┌──

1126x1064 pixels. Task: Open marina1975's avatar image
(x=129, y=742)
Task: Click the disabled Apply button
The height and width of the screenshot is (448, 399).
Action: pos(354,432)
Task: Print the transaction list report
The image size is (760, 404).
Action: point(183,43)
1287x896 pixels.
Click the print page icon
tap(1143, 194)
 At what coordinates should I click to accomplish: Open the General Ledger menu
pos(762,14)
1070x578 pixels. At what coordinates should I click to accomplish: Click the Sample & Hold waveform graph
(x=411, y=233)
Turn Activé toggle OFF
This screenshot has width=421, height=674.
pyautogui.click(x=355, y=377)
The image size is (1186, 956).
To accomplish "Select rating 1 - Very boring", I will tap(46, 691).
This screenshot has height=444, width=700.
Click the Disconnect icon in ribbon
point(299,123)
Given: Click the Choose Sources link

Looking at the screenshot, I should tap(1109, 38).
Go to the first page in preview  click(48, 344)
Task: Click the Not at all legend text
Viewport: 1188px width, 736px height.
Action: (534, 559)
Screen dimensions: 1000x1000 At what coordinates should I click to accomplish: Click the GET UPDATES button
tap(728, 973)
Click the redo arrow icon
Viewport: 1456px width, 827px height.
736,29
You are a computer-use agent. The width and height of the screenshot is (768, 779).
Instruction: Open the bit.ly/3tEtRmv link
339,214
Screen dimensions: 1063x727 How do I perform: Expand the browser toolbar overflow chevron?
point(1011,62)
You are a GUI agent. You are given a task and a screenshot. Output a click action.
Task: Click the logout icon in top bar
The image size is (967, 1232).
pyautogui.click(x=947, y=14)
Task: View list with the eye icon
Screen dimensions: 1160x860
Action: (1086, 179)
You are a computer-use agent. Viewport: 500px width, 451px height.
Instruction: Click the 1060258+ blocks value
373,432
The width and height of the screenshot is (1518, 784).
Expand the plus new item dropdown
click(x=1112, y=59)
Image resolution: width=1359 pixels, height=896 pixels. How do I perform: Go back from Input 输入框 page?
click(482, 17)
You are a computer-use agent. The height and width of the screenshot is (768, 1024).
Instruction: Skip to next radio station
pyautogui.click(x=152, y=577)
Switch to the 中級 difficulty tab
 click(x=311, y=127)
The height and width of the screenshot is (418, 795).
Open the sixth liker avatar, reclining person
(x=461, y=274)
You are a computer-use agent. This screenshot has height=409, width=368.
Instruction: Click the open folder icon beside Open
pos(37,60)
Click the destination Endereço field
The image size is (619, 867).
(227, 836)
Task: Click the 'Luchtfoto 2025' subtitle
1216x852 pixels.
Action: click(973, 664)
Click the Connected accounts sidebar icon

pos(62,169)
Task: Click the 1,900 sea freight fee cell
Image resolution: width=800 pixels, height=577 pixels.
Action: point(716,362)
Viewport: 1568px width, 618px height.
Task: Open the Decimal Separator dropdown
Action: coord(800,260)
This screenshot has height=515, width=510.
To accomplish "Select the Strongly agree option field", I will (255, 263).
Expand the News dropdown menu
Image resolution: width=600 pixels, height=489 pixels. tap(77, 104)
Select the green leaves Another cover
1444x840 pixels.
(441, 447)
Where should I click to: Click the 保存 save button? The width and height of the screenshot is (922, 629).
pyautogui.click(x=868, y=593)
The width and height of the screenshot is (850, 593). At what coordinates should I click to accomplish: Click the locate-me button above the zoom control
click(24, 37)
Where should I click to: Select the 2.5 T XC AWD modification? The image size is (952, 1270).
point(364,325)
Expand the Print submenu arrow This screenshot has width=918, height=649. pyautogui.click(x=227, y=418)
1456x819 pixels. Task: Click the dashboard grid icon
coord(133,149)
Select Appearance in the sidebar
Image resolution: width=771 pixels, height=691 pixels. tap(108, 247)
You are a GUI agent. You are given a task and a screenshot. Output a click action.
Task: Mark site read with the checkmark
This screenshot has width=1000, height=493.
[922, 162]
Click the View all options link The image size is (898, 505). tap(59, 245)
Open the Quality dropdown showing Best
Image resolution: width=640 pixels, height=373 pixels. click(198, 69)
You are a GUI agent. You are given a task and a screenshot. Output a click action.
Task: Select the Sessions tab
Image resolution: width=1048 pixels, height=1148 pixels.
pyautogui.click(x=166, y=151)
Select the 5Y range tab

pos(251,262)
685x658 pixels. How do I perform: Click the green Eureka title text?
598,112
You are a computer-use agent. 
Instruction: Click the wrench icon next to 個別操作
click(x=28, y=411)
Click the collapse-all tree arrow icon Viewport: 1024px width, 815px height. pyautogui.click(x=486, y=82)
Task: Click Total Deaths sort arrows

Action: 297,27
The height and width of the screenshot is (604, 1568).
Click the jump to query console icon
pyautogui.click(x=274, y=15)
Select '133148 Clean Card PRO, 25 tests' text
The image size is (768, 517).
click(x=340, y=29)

└──

• _Task requirements_: Rewrite the data above, changing every instance of "Screen dimensions" to "Display size" and leaving everything else as it is.

• _Final result_:
1126x1064 pixels. Task: Open marina1975's avatar image
(x=129, y=742)
Task: Click the disabled Apply button
The height and width of the screenshot is (448, 399).
Action: pos(354,432)
Task: Print the transaction list report
The image size is (760, 404).
Action: point(183,43)
1287x896 pixels.
Click the print page icon
tap(1143, 194)
 At what coordinates should I click to accomplish: Open the General Ledger menu
pos(762,14)
1070x578 pixels. At what coordinates should I click to accomplish: Click the Sample & Hold waveform graph
(x=411, y=233)
Turn Activé toggle OFF
This screenshot has width=421, height=674.
pyautogui.click(x=355, y=377)
The image size is (1186, 956).
To accomplish "Select rating 1 - Very boring", I will tap(46, 691).
This screenshot has height=444, width=700.
Click the Disconnect icon in ribbon
point(299,123)
Given: Click the Choose Sources link

Looking at the screenshot, I should tap(1109, 38).
Go to the first page in preview  click(48, 344)
Task: Click the Not at all legend text
Viewport: 1188px width, 736px height.
Action: (534, 559)
Display size: 1000x1000 At what coordinates should I click to accomplish: Click the GET UPDATES button
tap(728, 973)
Click the redo arrow icon
Viewport: 1456px width, 827px height.
736,29
You are a computer-use agent. The width and height of the screenshot is (768, 779).
Instruction: Open the bit.ly/3tEtRmv link
339,214
Display size: 1063x727 How do I perform: Expand the browser toolbar overflow chevron?
point(1011,62)
You are a GUI agent. You are given a task and a screenshot. Output a click action.
Task: Click the logout icon in top bar
The image size is (967, 1232).
pyautogui.click(x=947, y=14)
Task: View list with the eye icon
Display size: 1160x860
Action: (1086, 179)
You are a computer-use agent. Viewport: 500px width, 451px height.
Instruction: Click the 1060258+ blocks value
373,432
The width and height of the screenshot is (1518, 784).
Expand the plus new item dropdown
click(x=1112, y=59)
Image resolution: width=1359 pixels, height=896 pixels. How do I perform: Go back from Input 输入框 page?
click(482, 17)
You are a computer-use agent. The height and width of the screenshot is (768, 1024).
Instruction: Skip to next radio station
pyautogui.click(x=152, y=577)
Switch to the 中級 difficulty tab
 click(x=311, y=127)
The height and width of the screenshot is (418, 795).
Open the sixth liker avatar, reclining person
(x=461, y=274)
You are a computer-use agent. This screenshot has height=409, width=368.
Instruction: Click the open folder icon beside Open
pos(37,60)
Click the destination Endereço field
The image size is (619, 867).
(227, 836)
Task: Click the 'Luchtfoto 2025' subtitle
1216x852 pixels.
Action: click(973, 664)
Click the Connected accounts sidebar icon

pos(62,169)
Task: Click the 1,900 sea freight fee cell
Image resolution: width=800 pixels, height=577 pixels.
Action: point(716,362)
Viewport: 1568px width, 618px height.
Task: Open the Decimal Separator dropdown
Action: coord(800,260)
This screenshot has height=515, width=510.
To accomplish "Select the Strongly agree option field", I will (255, 263).
Expand the News dropdown menu
Image resolution: width=600 pixels, height=489 pixels. tap(77, 104)
Select the green leaves Another cover
1444x840 pixels.
(441, 447)
Where should I click to: Click the 保存 save button? The width and height of the screenshot is (922, 629).
pyautogui.click(x=868, y=593)
The width and height of the screenshot is (850, 593). At what coordinates should I click to accomplish: Click the locate-me button above the zoom control
click(24, 37)
Where should I click to: Select the 2.5 T XC AWD modification? The image size is (952, 1270).
point(364,325)
Expand the Print submenu arrow This screenshot has width=918, height=649. pyautogui.click(x=227, y=418)
1456x819 pixels. Task: Click the dashboard grid icon
coord(133,149)
Select Appearance in the sidebar
Image resolution: width=771 pixels, height=691 pixels. tap(108, 247)
You are a GUI agent. You are given a task and a screenshot. Output a click action.
Task: Mark site read with the checkmark
This screenshot has width=1000, height=493.
[922, 162]
Click the View all options link The image size is (898, 505). tap(59, 245)
Open the Quality dropdown showing Best
Image resolution: width=640 pixels, height=373 pixels. click(198, 69)
You are a GUI agent. You are given a task and a screenshot. Output a click action.
Task: Select the Sessions tab
Image resolution: width=1048 pixels, height=1148 pixels.
pyautogui.click(x=166, y=151)
Select the 5Y range tab

pos(251,262)
685x658 pixels. How do I perform: Click the green Eureka title text?
598,112
You are a computer-use agent. 
Instruction: Click the wrench icon next to 個別操作
click(x=28, y=411)
Click the collapse-all tree arrow icon Viewport: 1024px width, 815px height. pyautogui.click(x=486, y=82)
Task: Click Total Deaths sort arrows

Action: 297,27
The height and width of the screenshot is (604, 1568).
Click the jump to query console icon
pyautogui.click(x=274, y=15)
Select '133148 Clean Card PRO, 25 tests' text
The image size is (768, 517).
click(x=340, y=29)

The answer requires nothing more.